Y así seguimos. ¿Cuánto tiempo? Yo iba a su casa todos los días, sin faltar ni
uno. A veces ella decía: pues el libro estuvo conmigo ayer por la tarde,
pero como tú no has venido hasta esta mañana se lo presté a otra niña. Y
yo, que era propensa a las ojeras, sentía cómo las ojeras se ahondaban
bajo mis ojos sorprendidos.
Hasta que un día, cuando yo estaba en la puerta de la casa de ella
oyendo silenciosa, humildemente, su negativa, apareció la madre. Debía
de extrañarle la presencia muda y cotidiana de esa niña en la puerta de
su casa. Nos pidió explicaciones a las dos. Hubo una confusión silenciosa,
entrecortado de palabras poco aclaratorias. A la señora le resultaba cada
vez más extraño el hecho de no entender. Hasta que, madre buena,
entendió al fin. Se volvió hacia la hija y con enorme sorpresa exclamó:
¡Pero si ese libro no ha salido nunca de casa y tú ni siquiera querías leerlo!
Y lo peor para la mujer no era el descubrimiento de lo que pasaba. Debía
de ser el horrorizado descubrimiento de la hija que tenía. Nos espiaba en
silencio: la potencia de perversidad de su hija desconocida, la niña rubia
de pie ante la puerta, exhausta, al viento de las calles de Recife. Fue
entonces cuando, recobrándose al fin, firme y serena, le ordenó a su hija:
-Vas a prestar ahora mismo ese libro.
Y a mí:
-Y tú te quedas con el libro todo el tiempo que quieras. ¿Entendido?
Eso era más valioso que si me hubiesen regalado el libro: "el tiempo que
quieras" es todo lo que una persona, grande o pequeña, puede tener la
osadía de querer.
¿Cómo contar lo que siguió? Yo estaba atontada y fue así como recibí el
libro en la mano. Creo que no dije nada. Cogí el libro. No, no partí saltando
como siempre. Me fui caminando muy despacio. Sé que sostenía el grueso
libro con las dos manos, apretándolo contra el pecho. Poco importa
también cuánto tardé en llegar a casa. Tenía el pecho caliente, el corazón
pensativo.
Al llegar a casa no empecé a leer. Simulaba que no lo tenía, únicamente
para sentir después el sobresalto de tenerlo. Horas más tarde lo abrí, leí
unas líneas maravillosas, volví a cerrarlo, me fui a pasear por la casa, lo
postergué más aún yendo a comer pan con mantequilla, fingí no saber
dónde había guardado el libro, lo encontraba, lo abría por unos instantes.

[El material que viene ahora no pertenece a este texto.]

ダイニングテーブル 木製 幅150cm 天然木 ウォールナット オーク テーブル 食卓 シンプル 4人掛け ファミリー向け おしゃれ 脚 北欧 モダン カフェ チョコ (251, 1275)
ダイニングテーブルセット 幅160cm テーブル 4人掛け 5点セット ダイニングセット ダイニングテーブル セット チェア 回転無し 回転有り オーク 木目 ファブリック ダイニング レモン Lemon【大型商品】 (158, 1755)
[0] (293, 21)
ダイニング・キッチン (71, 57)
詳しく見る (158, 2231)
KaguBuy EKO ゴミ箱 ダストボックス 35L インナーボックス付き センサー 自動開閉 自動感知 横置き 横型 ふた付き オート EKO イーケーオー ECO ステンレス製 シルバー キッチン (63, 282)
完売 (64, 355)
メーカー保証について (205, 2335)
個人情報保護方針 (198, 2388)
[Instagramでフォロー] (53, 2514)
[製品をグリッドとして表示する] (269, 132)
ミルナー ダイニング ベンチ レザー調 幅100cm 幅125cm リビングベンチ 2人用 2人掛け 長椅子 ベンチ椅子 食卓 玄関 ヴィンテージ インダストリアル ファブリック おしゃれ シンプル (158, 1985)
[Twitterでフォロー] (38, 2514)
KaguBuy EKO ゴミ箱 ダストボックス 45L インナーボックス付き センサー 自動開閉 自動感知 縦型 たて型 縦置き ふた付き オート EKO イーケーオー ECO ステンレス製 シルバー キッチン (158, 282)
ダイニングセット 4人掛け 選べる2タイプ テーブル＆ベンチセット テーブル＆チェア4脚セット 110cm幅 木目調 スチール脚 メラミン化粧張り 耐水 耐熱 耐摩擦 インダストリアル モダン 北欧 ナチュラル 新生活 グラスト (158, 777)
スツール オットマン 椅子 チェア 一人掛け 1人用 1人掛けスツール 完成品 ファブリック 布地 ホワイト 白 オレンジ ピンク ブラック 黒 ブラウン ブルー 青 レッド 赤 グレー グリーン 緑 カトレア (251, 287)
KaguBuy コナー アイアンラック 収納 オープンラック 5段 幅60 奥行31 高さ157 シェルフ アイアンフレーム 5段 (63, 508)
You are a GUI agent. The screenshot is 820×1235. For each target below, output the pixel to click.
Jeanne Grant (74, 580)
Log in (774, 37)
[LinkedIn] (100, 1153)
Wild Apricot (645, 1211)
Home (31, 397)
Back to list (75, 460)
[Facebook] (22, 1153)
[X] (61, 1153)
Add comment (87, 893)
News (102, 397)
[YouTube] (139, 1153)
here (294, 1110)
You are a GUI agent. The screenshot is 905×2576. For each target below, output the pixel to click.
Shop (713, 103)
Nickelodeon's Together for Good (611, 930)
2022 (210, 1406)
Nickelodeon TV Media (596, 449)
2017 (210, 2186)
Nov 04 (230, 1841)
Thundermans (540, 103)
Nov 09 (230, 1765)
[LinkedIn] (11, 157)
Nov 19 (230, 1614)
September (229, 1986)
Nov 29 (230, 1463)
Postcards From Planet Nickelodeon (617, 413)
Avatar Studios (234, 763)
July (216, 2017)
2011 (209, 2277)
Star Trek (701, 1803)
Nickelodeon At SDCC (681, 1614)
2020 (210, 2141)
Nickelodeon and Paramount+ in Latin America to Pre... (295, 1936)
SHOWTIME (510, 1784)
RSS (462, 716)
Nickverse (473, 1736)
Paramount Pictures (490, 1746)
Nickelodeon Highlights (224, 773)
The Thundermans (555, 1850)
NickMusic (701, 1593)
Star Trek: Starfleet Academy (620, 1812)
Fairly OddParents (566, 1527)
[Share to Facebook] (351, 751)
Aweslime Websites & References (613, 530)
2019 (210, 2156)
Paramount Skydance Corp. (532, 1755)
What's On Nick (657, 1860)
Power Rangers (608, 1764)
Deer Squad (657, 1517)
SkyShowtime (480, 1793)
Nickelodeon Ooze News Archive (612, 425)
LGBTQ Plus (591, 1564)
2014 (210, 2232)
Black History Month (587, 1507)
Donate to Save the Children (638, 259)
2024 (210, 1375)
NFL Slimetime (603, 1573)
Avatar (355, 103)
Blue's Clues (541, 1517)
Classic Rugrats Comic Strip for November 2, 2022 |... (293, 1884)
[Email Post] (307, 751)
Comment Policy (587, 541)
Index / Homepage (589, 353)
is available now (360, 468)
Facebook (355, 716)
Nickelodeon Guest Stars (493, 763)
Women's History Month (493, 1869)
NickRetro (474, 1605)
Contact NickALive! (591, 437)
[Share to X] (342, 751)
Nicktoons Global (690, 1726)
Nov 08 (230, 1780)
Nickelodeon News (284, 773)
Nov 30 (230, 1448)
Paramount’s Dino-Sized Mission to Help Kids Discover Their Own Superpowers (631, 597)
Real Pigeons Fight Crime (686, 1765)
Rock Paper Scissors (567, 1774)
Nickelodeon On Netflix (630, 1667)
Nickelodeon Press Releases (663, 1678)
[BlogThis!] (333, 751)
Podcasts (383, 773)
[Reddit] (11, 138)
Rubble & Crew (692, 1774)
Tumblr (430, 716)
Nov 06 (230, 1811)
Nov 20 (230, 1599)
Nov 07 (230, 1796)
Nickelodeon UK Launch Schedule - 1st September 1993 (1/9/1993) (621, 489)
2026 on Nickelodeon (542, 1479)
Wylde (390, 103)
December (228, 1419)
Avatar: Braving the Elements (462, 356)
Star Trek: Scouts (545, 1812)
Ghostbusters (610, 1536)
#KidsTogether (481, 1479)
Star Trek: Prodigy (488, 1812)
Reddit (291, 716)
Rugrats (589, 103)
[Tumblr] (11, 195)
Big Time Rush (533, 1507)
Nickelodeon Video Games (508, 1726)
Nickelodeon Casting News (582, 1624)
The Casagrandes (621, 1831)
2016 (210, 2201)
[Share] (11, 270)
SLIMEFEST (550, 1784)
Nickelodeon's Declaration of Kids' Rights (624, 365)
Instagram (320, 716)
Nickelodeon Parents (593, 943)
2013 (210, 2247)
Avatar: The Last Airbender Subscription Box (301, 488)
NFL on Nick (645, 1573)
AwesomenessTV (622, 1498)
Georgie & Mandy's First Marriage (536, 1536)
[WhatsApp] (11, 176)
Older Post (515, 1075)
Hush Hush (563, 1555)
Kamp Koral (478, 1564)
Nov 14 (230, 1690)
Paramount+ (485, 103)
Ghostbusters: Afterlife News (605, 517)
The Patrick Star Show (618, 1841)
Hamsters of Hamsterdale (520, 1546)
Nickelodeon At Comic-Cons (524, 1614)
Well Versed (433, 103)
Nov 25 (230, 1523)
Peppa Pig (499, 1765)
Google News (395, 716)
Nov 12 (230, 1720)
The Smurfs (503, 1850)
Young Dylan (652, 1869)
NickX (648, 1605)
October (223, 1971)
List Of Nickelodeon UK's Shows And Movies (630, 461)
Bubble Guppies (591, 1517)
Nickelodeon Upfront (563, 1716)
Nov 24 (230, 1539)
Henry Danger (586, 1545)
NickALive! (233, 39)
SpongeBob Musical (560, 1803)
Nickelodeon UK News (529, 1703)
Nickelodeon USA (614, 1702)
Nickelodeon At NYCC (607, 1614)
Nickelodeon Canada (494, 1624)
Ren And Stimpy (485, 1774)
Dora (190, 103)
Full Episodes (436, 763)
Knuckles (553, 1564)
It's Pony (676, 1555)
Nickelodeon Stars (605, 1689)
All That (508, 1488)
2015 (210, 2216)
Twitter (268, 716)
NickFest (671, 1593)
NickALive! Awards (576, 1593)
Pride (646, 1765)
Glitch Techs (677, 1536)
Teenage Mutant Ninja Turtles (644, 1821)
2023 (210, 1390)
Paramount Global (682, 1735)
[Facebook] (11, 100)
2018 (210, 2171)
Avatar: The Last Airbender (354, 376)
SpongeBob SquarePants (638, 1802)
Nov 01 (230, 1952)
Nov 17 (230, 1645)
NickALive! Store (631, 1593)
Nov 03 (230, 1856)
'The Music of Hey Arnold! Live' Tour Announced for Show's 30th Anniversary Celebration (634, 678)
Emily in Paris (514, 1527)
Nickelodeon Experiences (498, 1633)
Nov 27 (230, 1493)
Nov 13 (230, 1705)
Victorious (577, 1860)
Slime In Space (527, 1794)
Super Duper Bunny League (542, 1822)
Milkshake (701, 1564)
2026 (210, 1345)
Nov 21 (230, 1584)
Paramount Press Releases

Creaba los obstáculos más falsos para esa cosa clandestina que era la
felicidad. Para mí la felicidad siempre habría de ser clandestina. Era como
si yo lo presintiera. ¡Cuánto me demoré! Vivía en el aire... había en mí
orgullo y pudor. Yo era una reina delicada.
A veces me sentaba en la hamaca para balancearme con el libro abierto
en el regazo, sin tocarlo, en un éxtasis purísimo. No era más una niña con
un libro: era una mujer con su amante.”